= Wang Dan (play) =

2014 Hong Kong play

Wang Dan (Chinese: 王丹) was a 2014 play produced by Stage 64. The play centers on Wang Dan, one of the student leaders of the June Fourth Incident. It was directed by Lee King-cheong and staged at the Shouson Theatre of the Hong Kong Arts Centre from 20 to 22 June 2014, with a total of five performances.

==Background==
Stage 64 was founded in 2009 by a group of volunteers from the Hong Kong Alliance in Support of Patriotic Democratic Movements of China. The troupe aims to commemorate and educate the public about the June Fourth Incident through theatre. Their debut work, Edelweiss, focusing on the tragedy and struggles of the protesters, attracted wide attention. Their second production, Beliefs Soar explored the Operation Yellowbird, the challenges of democratic ideals, collective negotiation, and historical trauma. Wang Dan is their third production.

==Plot==
Wang Dan is not a conventional biographical play, but a symbolic exploration of the protagonist's inner world. Five actors with two women appear on stage simultaneously, each representing a different phase of Wang Dan's life:

- Child Wang Dan (female role) — symbolizing innocence and the awakening of ideals
- Young Wang Dan — representing the activist and decision-maker during the 1989 movement
- Imprisoned Wang Dan — embodying reflection and struggle during years of incarceration
- Middle-aged Wang Dan — exile and longing for home
- Ideal Wang Dan (female role) — appearing through poetic recitation, symbolizing inner romance and gentleness

All five versions of Wang Dan appear on stage together, engaging in dialogue with one another — representing the interplay between ideal and reality, past and present.
The stage design incorporates imagery such as carousels and playgrounds, symbolizing the cycles of idealism, loss, and persistence.

==Production==
While preparing, the creative team visited Wang Dan in Taipei to conduct interviews and gather materials, using his writings and conversations as the creative foundation.
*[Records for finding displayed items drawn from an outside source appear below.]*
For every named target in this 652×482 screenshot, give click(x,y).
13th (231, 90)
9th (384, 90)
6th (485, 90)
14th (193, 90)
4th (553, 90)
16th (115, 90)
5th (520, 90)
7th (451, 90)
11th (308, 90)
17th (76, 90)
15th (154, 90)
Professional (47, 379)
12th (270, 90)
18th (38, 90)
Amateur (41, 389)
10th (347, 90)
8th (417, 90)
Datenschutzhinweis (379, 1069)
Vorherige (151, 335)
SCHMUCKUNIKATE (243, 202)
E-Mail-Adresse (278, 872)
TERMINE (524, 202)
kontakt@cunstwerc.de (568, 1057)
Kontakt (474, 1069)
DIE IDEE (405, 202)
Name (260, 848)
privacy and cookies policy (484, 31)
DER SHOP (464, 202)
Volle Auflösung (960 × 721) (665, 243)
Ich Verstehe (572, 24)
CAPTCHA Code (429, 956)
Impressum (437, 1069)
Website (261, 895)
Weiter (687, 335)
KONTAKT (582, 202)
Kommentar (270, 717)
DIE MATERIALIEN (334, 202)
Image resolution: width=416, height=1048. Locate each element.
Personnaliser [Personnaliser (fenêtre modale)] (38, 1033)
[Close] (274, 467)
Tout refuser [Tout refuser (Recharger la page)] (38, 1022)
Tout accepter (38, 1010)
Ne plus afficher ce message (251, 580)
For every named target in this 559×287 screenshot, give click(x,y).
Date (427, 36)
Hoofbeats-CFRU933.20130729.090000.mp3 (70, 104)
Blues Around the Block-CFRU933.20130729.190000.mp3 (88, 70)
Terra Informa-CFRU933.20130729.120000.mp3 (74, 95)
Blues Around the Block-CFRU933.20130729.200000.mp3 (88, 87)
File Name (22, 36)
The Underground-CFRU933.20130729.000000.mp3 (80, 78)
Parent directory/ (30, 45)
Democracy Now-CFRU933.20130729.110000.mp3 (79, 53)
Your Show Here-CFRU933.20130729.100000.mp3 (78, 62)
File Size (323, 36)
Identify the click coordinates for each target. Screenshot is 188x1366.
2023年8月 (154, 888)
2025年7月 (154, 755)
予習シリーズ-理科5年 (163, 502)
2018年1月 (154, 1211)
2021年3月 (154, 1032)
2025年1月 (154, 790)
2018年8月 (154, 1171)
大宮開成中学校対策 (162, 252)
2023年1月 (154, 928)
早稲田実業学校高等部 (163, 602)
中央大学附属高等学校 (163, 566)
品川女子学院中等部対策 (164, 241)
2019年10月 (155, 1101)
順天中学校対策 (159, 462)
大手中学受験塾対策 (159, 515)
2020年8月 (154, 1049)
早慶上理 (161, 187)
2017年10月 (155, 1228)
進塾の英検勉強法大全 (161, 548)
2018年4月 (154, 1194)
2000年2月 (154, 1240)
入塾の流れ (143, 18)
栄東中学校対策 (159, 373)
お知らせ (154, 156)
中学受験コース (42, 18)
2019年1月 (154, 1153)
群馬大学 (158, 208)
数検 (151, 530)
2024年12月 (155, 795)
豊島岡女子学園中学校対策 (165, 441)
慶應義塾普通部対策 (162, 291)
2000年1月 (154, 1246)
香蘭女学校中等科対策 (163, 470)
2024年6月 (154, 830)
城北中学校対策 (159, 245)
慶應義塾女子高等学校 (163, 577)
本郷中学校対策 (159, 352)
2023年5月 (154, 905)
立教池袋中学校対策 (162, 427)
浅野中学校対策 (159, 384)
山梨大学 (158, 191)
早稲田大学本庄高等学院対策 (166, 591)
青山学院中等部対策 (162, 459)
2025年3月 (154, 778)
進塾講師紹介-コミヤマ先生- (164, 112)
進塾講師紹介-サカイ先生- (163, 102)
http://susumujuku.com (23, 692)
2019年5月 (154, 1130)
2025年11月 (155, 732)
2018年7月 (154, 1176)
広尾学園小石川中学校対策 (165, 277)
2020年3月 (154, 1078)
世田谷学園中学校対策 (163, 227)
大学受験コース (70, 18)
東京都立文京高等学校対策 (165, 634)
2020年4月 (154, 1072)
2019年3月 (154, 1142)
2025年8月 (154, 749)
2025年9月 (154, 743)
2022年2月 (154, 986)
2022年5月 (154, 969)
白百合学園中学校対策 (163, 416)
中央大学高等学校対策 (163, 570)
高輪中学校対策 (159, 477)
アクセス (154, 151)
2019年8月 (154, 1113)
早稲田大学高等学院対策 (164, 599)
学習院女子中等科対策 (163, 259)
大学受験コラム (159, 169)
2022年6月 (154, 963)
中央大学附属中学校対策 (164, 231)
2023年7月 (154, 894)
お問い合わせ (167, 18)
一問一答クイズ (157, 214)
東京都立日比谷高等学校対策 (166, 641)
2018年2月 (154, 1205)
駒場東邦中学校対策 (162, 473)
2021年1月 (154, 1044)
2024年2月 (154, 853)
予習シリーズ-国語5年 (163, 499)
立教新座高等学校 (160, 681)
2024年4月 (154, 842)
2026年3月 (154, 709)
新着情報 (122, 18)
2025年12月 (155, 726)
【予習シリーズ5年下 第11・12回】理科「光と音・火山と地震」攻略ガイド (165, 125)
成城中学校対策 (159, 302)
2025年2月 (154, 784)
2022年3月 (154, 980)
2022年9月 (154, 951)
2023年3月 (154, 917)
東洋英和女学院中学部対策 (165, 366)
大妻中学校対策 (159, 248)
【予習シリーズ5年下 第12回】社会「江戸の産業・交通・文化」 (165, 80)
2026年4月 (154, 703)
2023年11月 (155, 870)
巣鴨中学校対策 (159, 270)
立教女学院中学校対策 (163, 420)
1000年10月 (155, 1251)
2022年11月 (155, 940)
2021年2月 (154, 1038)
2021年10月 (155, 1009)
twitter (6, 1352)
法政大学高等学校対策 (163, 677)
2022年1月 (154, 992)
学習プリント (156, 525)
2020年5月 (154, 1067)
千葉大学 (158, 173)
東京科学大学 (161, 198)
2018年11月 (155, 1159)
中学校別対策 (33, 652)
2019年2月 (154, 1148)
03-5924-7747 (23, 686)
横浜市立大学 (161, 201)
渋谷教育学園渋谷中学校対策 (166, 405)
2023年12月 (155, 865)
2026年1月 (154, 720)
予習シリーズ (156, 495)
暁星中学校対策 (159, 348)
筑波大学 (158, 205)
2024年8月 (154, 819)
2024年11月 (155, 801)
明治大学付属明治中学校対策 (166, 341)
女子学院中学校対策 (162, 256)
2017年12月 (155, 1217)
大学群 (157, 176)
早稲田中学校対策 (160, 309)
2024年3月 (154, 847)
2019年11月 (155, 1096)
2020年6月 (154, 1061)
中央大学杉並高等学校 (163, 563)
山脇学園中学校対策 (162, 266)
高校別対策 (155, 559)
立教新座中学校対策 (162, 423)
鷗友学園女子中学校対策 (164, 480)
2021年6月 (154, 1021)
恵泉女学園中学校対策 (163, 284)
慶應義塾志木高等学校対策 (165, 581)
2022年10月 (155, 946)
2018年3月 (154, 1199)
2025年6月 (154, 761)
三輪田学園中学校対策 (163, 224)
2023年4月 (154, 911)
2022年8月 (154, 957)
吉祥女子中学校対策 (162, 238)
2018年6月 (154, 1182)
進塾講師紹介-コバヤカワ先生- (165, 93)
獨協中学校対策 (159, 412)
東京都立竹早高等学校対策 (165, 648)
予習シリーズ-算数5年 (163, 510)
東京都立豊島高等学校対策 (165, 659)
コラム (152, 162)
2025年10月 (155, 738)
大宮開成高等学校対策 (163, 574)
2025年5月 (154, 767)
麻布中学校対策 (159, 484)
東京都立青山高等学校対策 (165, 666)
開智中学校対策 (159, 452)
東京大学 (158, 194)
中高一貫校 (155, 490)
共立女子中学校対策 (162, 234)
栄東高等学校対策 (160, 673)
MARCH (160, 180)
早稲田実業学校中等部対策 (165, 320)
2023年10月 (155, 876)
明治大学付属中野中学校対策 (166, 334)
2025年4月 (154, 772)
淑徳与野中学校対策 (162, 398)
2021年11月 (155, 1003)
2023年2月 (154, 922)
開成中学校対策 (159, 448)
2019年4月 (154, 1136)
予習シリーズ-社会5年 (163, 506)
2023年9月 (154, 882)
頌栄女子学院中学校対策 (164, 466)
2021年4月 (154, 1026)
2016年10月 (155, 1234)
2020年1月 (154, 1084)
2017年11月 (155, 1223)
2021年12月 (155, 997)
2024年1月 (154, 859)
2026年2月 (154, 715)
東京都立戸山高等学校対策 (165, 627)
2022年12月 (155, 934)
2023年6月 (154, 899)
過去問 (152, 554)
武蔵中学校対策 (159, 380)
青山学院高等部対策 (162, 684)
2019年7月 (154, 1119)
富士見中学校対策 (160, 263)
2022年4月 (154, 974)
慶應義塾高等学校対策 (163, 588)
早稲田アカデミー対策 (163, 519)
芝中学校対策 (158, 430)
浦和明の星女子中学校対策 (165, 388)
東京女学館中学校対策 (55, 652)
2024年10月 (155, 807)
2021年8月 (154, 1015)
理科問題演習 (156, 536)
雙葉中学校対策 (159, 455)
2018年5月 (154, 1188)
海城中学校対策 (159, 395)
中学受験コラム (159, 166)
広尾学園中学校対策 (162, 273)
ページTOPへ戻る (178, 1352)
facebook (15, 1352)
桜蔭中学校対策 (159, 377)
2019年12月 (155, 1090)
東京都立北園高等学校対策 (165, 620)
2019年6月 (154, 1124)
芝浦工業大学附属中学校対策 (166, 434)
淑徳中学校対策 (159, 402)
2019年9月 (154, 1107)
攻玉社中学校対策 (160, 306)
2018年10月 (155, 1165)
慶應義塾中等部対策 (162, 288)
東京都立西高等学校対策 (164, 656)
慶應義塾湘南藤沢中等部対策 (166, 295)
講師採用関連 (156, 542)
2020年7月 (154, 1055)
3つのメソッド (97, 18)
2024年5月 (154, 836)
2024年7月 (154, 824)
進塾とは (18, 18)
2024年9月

Producer Cheung Ka-wan explained that Wang Dan was chosen as the protagonist not only for his symbolic role as a student leader, but also because his personal reflections embody those of a generation. Wang once described himself as "a hopeless idealist," and the team used this as a basis to explore the tension between idealism and reality. In retrospect, Wang Dan has admitted that if he could relive the events of 1989, he would have urged students to withdraw to avoid bloodshed, revealing a mature reflection and compromise between ideals and reality. The play also hopes to explore the emotional struggles of exiled activists who have been unable to return home for many years.

A playground serves as the central metaphor in the production, symbolizing the innocence and idealism of youth, which gradually collapse and decay over time. This imagery reflects Wang Dan's enduring commitment to his beliefs even after disillusionment. The creative team deliberately avoided providing a definitive conclusion. Instead, they sought to prompt audiences to reflect on "the ideal playground within everyone's heart" and whether it is worth preserving and pursuing.

In the play, five actors portray different stages of Wang Dan's life. The director intentionally did not require them to resemble Wang in appearance, in order to convey the idea that "everyone can be Wang Dan."

==Reception==
Critic of the International Association of Theatre Critics observed that the use of five actors of different genders and ages to portray Wang Dan effectively symbolized the notion that "everyone can be Wang Dan." While the artistic approach was bold and innovative, he found the execution at times redundant and overlapping. He also argued that the metaphor of the playground and carousel as symbols of Wang Dan's ideals appeared forced and inconsistent with his childhood experiences during the late Cultural Revolution, making it feel abrupt.